Output only the lines from the start of the entries through the line holding "Click the E-mail". Each line must match the original exactly.

(Items from a data source)
===
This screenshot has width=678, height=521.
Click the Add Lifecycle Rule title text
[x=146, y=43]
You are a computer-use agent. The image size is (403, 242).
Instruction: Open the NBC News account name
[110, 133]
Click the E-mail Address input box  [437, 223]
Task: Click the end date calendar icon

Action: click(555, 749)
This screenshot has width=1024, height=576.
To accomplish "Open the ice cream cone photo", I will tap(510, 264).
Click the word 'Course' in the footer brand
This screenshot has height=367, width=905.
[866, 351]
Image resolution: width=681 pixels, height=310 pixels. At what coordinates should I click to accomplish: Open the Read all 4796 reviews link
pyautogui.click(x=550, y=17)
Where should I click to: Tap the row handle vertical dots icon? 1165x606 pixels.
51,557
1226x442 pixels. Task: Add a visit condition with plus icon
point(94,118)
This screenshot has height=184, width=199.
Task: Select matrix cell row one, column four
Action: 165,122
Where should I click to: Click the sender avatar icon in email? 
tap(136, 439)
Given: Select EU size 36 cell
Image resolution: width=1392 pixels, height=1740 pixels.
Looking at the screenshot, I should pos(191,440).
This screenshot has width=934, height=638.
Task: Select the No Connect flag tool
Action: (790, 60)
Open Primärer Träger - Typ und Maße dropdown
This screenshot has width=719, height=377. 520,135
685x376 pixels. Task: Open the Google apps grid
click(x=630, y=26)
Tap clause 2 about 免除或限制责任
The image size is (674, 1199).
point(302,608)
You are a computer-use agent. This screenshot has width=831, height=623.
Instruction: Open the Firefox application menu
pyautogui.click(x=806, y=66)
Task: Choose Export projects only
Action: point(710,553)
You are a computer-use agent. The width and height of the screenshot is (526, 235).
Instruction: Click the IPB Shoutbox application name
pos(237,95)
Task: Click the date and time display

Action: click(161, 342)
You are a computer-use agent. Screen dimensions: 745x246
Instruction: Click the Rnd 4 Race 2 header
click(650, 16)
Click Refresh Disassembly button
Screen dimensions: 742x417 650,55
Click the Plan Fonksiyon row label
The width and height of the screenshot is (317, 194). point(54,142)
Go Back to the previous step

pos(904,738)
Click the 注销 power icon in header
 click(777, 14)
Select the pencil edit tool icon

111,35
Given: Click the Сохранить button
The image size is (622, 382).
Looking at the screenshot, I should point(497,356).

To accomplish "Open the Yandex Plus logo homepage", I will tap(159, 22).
===
**The completed task:**
This screenshot has width=678, height=521.
Click the Add Lifecycle Rule title text
[x=146, y=43]
You are a computer-use agent. The image size is (403, 242).
Instruction: Open the NBC News account name
[110, 133]
Click the E-mail Address input box  [437, 223]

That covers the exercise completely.